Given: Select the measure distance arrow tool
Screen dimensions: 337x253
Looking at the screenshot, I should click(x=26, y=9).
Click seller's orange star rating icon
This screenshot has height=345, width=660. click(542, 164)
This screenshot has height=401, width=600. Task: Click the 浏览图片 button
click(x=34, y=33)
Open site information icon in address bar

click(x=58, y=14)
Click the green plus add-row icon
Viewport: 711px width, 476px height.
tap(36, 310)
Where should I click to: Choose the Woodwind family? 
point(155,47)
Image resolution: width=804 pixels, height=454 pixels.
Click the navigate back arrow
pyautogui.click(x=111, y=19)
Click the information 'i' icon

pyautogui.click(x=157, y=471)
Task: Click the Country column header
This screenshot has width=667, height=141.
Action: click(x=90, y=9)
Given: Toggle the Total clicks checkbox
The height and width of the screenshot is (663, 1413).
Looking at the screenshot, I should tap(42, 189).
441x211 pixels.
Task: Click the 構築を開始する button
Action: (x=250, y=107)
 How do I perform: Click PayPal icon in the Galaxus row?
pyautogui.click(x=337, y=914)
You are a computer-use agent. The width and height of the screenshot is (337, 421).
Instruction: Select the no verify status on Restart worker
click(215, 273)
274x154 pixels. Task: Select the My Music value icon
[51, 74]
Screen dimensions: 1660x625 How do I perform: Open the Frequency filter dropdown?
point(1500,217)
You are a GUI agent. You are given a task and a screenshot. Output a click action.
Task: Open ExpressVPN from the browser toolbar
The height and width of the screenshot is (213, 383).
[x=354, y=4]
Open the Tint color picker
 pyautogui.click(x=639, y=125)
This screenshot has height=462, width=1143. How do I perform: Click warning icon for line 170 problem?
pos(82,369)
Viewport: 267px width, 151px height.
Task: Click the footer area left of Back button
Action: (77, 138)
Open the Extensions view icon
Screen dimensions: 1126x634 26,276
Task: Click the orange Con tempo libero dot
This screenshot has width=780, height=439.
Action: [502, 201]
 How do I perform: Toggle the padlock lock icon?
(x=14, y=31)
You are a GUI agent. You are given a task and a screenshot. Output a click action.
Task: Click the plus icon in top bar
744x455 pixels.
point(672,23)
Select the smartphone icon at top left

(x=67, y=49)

********************

EXERCISE DETAILS:
Can you rewrite all of the material above, replacing "icon" with "symbol" wherever it occurs and changing nothing else?

THE REPLY:
Given: Select the measure distance arrow tool
Screen dimensions: 337x253
Looking at the screenshot, I should click(x=26, y=9).
Click seller's orange star rating symbol
This screenshot has height=345, width=660. click(542, 164)
This screenshot has height=401, width=600. Task: Click the 浏览图片 button
click(x=34, y=33)
Open site information symbol in address bar

click(x=58, y=14)
Click the green plus add-row symbol
Viewport: 711px width, 476px height.
tap(36, 310)
Where should I click to: Choose the Woodwind family? 
point(155,47)
Image resolution: width=804 pixels, height=454 pixels.
Click the navigate back arrow
pyautogui.click(x=111, y=19)
Click the information 'i' symbol

pyautogui.click(x=157, y=471)
Task: Click the Country column header
This screenshot has width=667, height=141.
Action: click(x=90, y=9)
Given: Toggle the Total clicks checkbox
The height and width of the screenshot is (663, 1413).
Looking at the screenshot, I should tap(42, 189).
441x211 pixels.
Task: Click the 構築を開始する button
Action: (x=250, y=107)
 How do I perform: Click PayPal symbol in the Galaxus row?
pyautogui.click(x=337, y=914)
You are a computer-use agent. The width and height of the screenshot is (337, 421).
Instruction: Select the no verify status on Restart worker
click(215, 273)
274x154 pixels. Task: Select the My Music value symbol
[51, 74]
Screen dimensions: 1660x625 How do I perform: Open the Frequency filter dropdown?
point(1500,217)
You are a GUI agent. You are given a task and a screenshot. Output a click action.
Task: Open ExpressVPN from the browser toolbar
The height and width of the screenshot is (213, 383).
[x=354, y=4]
Open the Tint color picker
 pyautogui.click(x=639, y=125)
This screenshot has height=462, width=1143. How do I perform: Click warning symbol for line 170 problem?
pos(82,369)
Viewport: 267px width, 151px height.
Task: Click the footer area left of Back button
Action: (77, 138)
Open the Extensions view symbol
Screen dimensions: 1126x634 26,276
Task: Click the orange Con tempo libero dot
This screenshot has width=780, height=439.
Action: [502, 201]
 How do I perform: Toggle the padlock lock symbol?
(x=14, y=31)
You are a GUI agent. You are given a task and a screenshot. Output a click action.
Task: Click the plus symbol in top bar
744x455 pixels.
point(672,23)
Select the smartphone symbol at top left

(x=67, y=49)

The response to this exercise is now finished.